> [Exercise objective]
Below are records; output exactly the lines from the one with "Gifts (1049, 176)" through their final line.

Dataset items
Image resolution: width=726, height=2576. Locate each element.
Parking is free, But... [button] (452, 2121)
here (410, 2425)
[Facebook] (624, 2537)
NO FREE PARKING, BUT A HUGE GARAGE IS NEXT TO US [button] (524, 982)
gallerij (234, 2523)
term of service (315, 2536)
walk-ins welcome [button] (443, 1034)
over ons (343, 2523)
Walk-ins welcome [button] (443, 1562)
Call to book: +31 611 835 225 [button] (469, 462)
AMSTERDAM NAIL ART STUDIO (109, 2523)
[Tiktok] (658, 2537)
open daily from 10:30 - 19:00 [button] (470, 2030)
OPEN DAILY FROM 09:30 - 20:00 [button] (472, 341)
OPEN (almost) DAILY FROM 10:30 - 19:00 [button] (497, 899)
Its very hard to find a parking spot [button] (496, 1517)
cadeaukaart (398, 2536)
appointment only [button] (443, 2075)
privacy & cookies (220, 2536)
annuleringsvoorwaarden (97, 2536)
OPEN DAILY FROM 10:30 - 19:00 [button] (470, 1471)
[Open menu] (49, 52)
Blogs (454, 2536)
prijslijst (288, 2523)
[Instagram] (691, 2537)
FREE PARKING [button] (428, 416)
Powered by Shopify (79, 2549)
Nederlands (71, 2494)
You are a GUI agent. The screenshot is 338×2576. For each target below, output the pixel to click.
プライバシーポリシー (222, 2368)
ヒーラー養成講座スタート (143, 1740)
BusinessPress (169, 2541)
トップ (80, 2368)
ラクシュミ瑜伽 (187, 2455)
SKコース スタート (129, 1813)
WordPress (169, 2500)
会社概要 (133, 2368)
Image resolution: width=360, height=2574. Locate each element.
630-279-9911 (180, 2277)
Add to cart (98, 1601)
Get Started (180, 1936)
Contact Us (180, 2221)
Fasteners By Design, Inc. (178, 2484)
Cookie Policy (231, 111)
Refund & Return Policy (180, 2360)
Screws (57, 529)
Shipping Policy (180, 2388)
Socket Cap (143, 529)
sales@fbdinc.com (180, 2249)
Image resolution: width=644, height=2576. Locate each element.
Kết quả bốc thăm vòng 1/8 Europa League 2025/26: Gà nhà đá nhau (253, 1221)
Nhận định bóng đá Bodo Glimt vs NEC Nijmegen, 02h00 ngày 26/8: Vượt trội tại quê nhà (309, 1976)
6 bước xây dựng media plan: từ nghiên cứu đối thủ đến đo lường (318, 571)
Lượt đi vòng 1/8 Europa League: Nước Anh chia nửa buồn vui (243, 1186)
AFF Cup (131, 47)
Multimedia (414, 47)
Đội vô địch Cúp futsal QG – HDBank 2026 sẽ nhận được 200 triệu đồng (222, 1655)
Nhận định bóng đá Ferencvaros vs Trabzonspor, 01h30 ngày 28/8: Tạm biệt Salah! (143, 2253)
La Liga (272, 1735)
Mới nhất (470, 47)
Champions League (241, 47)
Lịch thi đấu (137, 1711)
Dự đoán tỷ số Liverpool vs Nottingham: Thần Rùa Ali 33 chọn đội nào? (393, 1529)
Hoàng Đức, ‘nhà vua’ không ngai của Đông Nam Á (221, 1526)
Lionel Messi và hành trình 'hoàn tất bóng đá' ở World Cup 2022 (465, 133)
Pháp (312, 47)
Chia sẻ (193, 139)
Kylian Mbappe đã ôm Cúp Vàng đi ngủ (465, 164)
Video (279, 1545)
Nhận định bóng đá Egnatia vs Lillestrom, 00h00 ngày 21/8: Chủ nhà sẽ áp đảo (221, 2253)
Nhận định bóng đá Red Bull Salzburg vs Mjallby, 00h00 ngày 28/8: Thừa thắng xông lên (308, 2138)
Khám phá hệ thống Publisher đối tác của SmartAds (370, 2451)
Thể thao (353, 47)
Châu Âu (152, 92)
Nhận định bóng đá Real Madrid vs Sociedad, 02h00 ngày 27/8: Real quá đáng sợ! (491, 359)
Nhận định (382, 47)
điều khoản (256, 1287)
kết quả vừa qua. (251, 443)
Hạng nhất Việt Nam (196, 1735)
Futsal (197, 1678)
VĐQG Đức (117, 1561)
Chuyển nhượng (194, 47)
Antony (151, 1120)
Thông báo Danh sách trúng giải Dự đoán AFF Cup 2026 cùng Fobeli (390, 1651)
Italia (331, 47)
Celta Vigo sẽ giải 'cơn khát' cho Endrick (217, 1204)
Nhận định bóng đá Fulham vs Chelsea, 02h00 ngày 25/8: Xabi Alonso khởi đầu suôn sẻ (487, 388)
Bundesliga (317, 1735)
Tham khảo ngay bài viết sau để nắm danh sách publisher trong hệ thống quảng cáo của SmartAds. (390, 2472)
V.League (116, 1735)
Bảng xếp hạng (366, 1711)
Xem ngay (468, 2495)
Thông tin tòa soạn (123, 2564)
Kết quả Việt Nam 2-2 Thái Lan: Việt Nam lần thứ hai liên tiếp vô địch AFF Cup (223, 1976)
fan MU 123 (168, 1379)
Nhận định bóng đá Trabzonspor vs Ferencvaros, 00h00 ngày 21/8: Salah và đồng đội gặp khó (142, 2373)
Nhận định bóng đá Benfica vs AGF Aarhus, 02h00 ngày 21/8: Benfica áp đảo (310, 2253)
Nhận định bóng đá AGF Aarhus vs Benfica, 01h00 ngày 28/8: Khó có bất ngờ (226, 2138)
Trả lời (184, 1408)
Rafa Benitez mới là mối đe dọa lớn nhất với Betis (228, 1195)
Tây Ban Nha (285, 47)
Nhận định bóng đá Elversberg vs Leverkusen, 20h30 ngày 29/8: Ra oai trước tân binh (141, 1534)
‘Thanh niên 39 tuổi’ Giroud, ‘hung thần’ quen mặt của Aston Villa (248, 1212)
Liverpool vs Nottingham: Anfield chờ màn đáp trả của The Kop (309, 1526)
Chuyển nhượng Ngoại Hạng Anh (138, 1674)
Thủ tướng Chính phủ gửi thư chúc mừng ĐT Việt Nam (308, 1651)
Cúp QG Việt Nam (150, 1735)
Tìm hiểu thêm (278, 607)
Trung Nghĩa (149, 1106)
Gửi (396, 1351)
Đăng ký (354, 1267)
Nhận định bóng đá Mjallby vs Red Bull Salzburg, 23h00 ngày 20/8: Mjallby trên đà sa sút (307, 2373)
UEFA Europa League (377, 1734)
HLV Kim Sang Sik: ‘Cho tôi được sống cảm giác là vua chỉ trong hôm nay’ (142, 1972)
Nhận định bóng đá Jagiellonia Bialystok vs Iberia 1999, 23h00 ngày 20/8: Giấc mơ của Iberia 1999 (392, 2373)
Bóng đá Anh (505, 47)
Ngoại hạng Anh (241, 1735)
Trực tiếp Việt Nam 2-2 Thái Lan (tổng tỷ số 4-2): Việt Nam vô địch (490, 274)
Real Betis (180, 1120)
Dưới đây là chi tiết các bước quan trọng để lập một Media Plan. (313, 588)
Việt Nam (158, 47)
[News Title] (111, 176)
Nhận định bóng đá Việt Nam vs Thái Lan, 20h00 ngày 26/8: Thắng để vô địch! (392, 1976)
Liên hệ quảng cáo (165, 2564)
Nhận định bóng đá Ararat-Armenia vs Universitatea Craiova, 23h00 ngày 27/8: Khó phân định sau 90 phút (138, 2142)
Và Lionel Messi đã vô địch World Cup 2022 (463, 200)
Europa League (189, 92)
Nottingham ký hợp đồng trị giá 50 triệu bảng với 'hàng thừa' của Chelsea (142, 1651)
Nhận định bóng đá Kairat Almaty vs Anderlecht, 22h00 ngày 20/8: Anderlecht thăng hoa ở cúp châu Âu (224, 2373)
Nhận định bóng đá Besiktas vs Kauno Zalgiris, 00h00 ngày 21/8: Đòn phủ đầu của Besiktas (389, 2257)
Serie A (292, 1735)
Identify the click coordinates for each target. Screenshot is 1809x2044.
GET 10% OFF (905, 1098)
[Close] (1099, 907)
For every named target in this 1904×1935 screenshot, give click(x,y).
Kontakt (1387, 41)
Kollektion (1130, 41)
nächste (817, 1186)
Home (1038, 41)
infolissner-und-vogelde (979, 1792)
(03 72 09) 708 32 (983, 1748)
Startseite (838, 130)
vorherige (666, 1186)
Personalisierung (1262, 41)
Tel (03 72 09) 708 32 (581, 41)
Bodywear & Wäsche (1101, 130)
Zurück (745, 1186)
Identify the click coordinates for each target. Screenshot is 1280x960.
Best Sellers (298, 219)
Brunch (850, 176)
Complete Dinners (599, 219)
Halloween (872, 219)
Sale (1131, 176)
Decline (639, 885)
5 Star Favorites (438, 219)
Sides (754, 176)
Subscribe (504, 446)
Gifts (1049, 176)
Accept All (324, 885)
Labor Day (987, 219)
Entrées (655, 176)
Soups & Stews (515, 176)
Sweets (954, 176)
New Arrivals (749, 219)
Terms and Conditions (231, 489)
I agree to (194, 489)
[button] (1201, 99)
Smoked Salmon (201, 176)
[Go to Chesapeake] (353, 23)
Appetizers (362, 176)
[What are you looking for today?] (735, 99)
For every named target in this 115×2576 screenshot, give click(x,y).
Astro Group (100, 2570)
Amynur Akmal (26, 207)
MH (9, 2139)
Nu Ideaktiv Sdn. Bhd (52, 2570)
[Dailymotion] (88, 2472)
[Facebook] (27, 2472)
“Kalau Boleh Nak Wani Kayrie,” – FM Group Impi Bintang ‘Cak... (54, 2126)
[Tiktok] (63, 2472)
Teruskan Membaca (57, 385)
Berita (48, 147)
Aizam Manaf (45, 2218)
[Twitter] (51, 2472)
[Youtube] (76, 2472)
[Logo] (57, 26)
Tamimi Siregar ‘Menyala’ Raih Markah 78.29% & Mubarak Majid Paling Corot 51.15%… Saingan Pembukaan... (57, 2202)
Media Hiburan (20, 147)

> [Answer section]
Gifts (1049, 176)
Accept All (324, 885)
Labor Day (987, 219)
Entrées (655, 176)
Soups & Stews (515, 176)
Sweets (954, 176)
New Arrivals (749, 219)
Terms and Conditions (231, 489)
I agree to (194, 489)
[button] (1201, 99)
Smoked Salmon (201, 176)
[Go to Chesapeake] (353, 23)
Appetizers (362, 176)
[What are you looking for today?] (735, 99)
For every named target in this 115×2576 screenshot, give click(x,y).
Astro Group (100, 2570)
Amynur Akmal (26, 207)
MH (9, 2139)
Nu Ideaktiv Sdn. Bhd (52, 2570)
[Dailymotion] (88, 2472)
[Facebook] (27, 2472)
“Kalau Boleh Nak Wani Kayrie,” – FM Group Impi Bintang ‘Cak... (54, 2126)
[Tiktok] (63, 2472)
Teruskan Membaca (57, 385)
Berita (48, 147)
Aizam Manaf (45, 2218)
[Twitter] (51, 2472)
[Youtube] (76, 2472)
[Logo] (57, 26)
Tamimi Siregar ‘Menyala’ Raih Markah 78.29% & Mubarak Majid Paling Corot 51.15%… Saingan Pembukaan... (57, 2202)
Media Hiburan (20, 147)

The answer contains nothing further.